Here are the speeches from yesterday’s Digital Rights Forum in Dublin, a stirring and exciting debate on the controversial statutory instrument, featuring Innovation Minister Sean Sherlock, TD.
The signing of the statutory instrument amending the Copyright Act 2000 giving judges the power to grant injunctions against ISPs in cases of alleged copyright infringement is viewed by many in the internet industry as a retrograde step.
The common view is that the Government of Ireland failed to understand the technological issues, buckled under legal pressure from the music recording industry and signed into law a statutory instrument that is as vague as it is dangerous.
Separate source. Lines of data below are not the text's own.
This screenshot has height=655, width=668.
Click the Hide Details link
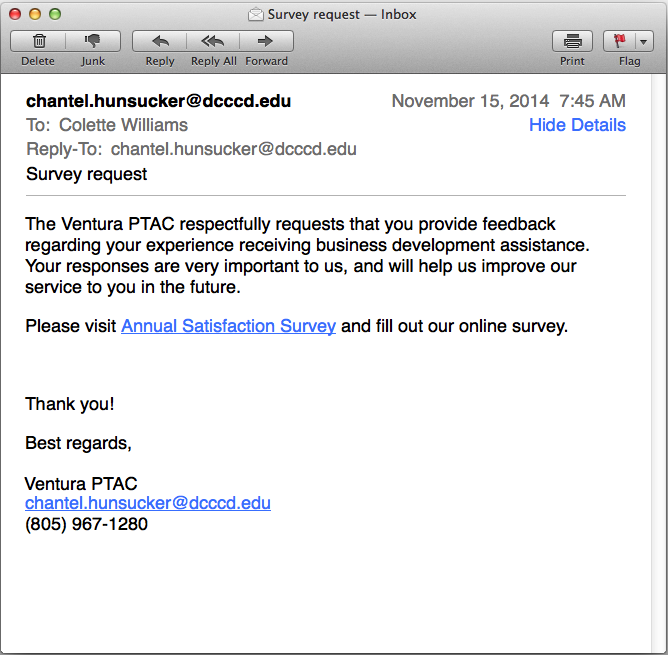click(577, 125)
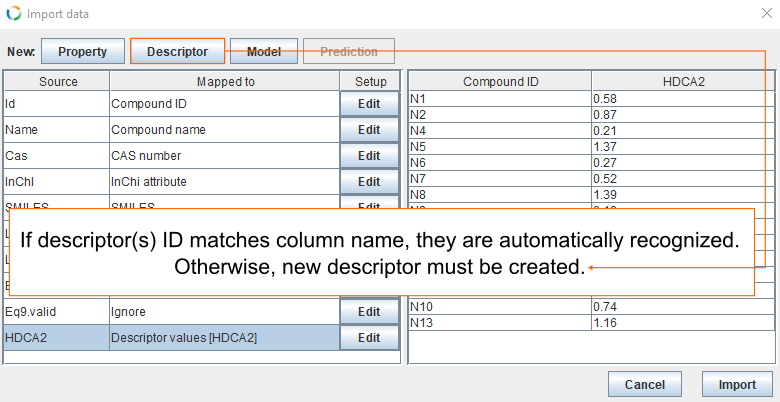The height and width of the screenshot is (402, 780).
Task: Click the Property button
Action: [82, 51]
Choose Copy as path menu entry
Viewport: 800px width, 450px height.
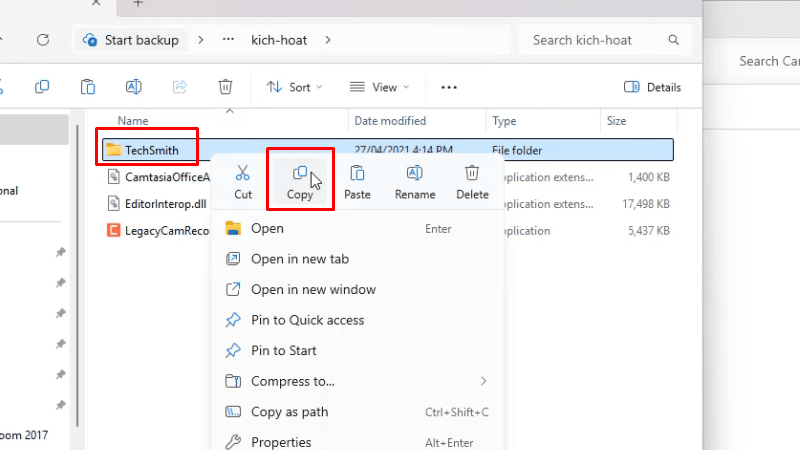(289, 412)
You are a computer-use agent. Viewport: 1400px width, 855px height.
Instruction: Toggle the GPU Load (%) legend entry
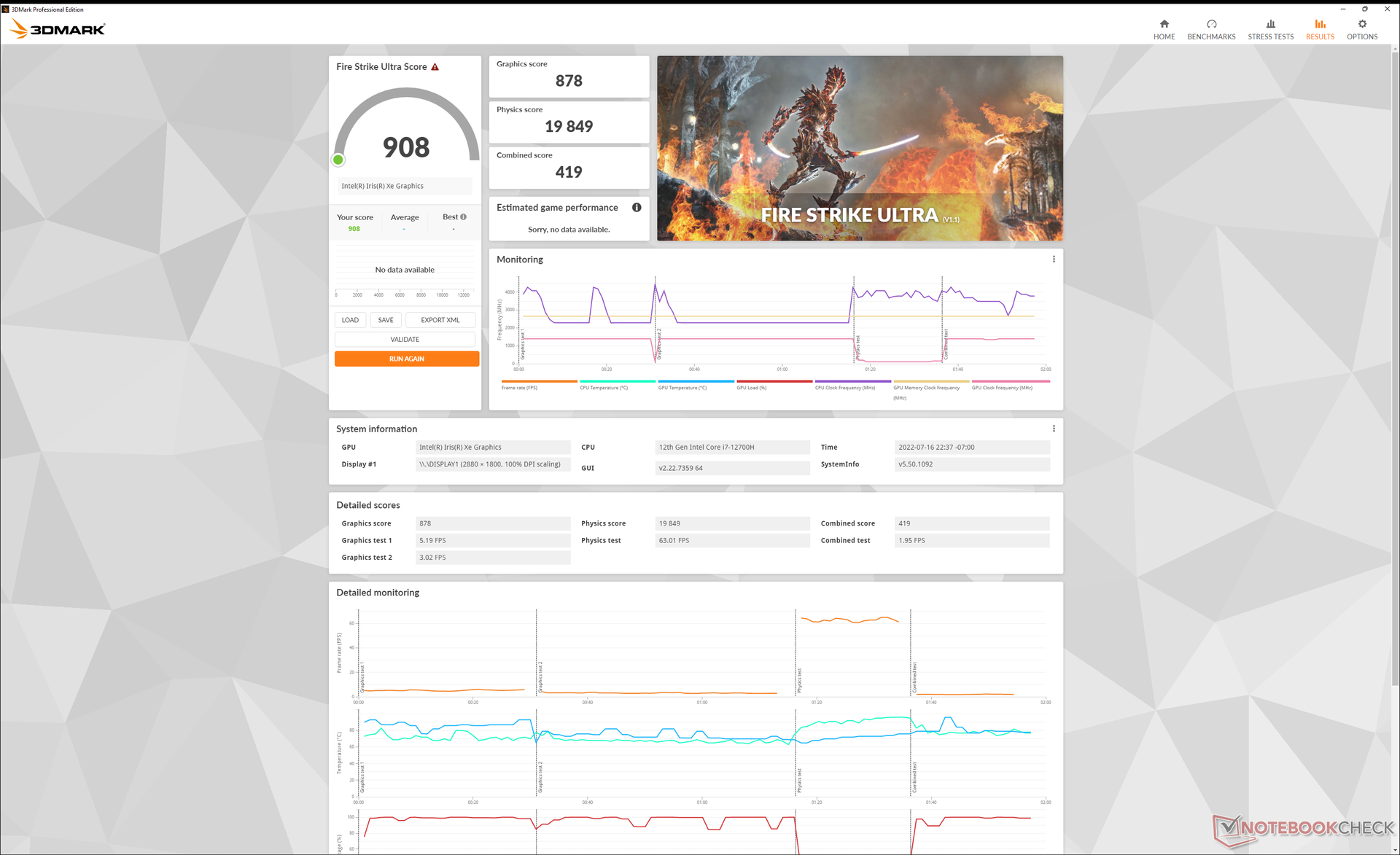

Intermediaries and ISPs warn that the instrument could damage the thriving internet sector in Ireland and threaten investment by internet giants like Google, Facebook and Twitter, not to mention the hopes of the indigenous digital media sector.
However, the debate in Ireland, which coincided with the SOPA controversy in the US, where politicians and lawmakers scrapped the law to allow for real reflection, is one facet of a global chain of events ranging from the arrival of ACTA to the enshrining of the internet as a human right by the European Court of Justice.
Sherlock’s presence at the debate is perhaps unique in this whole battle because few members of government anywhere in the world have provided such a level of access to the public on the debate.
Sherlock spoke of how the statutory instrument is one facet of an overall strategy leading to the ongoing Copyright Review he believes could put Ireland in the lead in terms of digital innovation, boosting the efforts of innovators and protecting the income of rightsholders.
Paul Durrant of the ISP Association of Ireland (ISPAI) spoke about how dangerously vague the statutory instrument is and how we need to provide greater certainty in this country not only to ISPs but also the multinationals investing here.
Boards.ie founder Tom Murphy spoke of the dangers of the statutory instrument from the perspective of innovation and freedom of speech and the legal pressure it could exert on publishers and intermediaries.